--- Provided data Enclosed Below ---

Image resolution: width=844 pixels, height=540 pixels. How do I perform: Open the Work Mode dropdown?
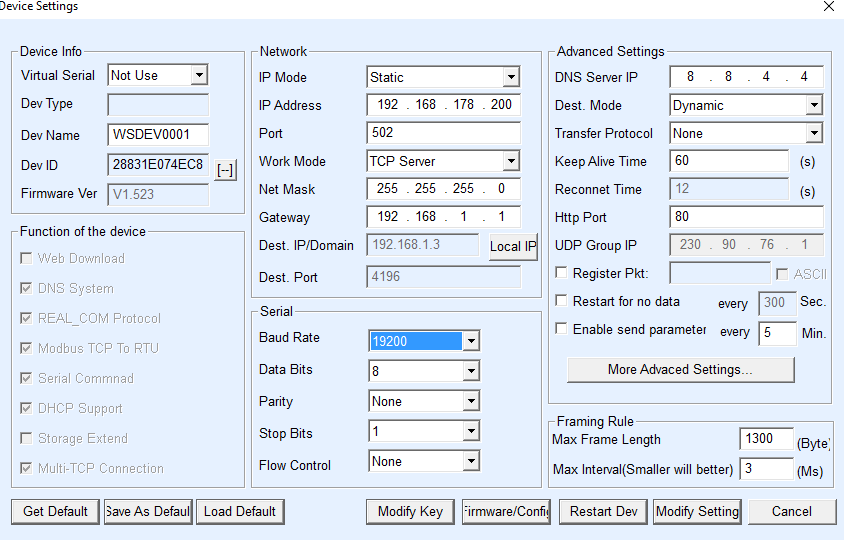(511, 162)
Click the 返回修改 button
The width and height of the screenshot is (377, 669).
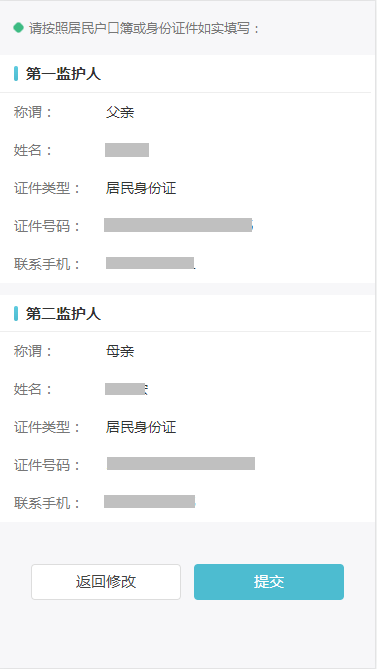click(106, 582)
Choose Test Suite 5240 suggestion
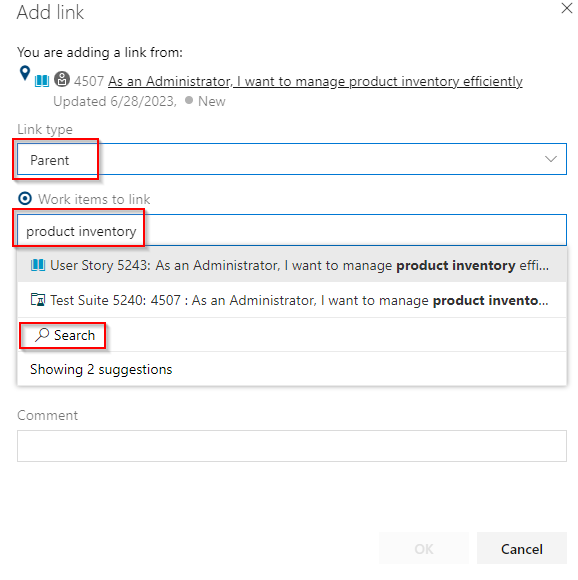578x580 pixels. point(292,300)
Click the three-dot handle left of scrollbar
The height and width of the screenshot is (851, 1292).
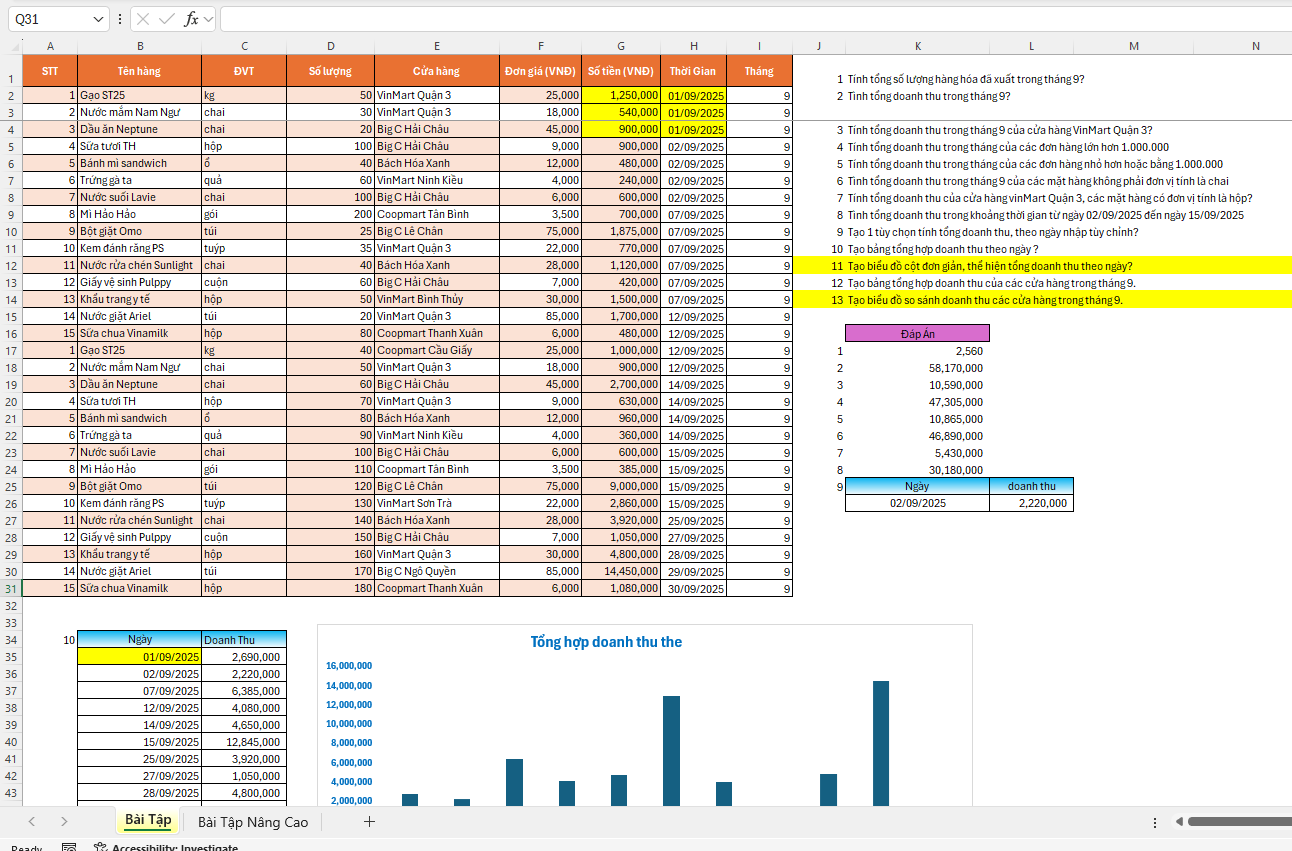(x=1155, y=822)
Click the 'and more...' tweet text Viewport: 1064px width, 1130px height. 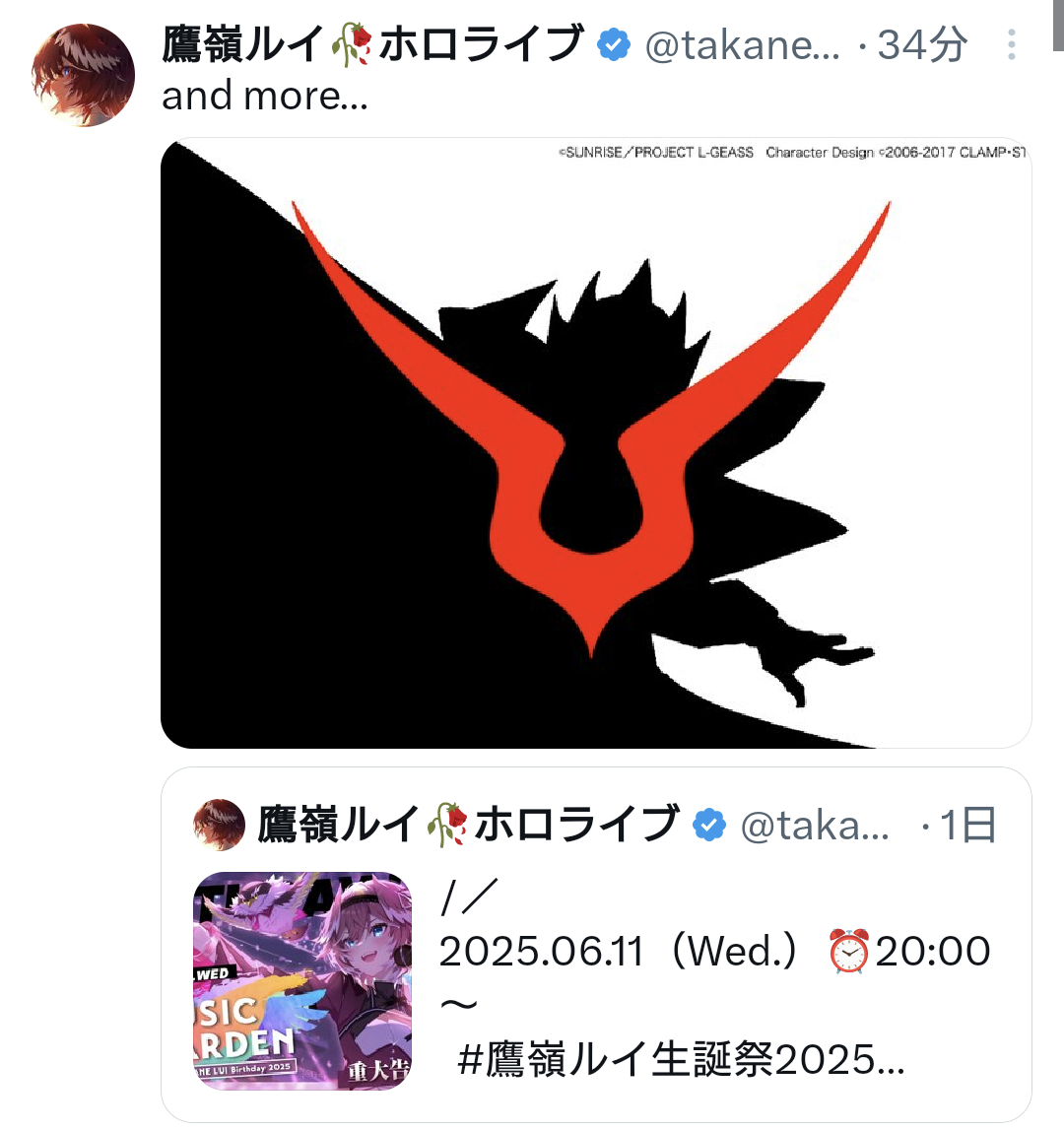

--- End of Enclosed Provided data ---

**Work instruction**
Write the data out again exactly, but without its images.

**Response**
Image resolution: width=844 pixels, height=540 pixels. How do I perform: Open the Work Mode dropdown?
(511, 162)
Click the 返回修改 button
The width and height of the screenshot is (377, 669).
click(106, 582)
Choose Test Suite 5240 suggestion
578x580 pixels. point(292,300)
Click the three-dot handle left of scrollbar
The height and width of the screenshot is (851, 1292).
(x=1155, y=822)
Click the 'and more...' tweet text Viewport: 1064px width, 1130px height. 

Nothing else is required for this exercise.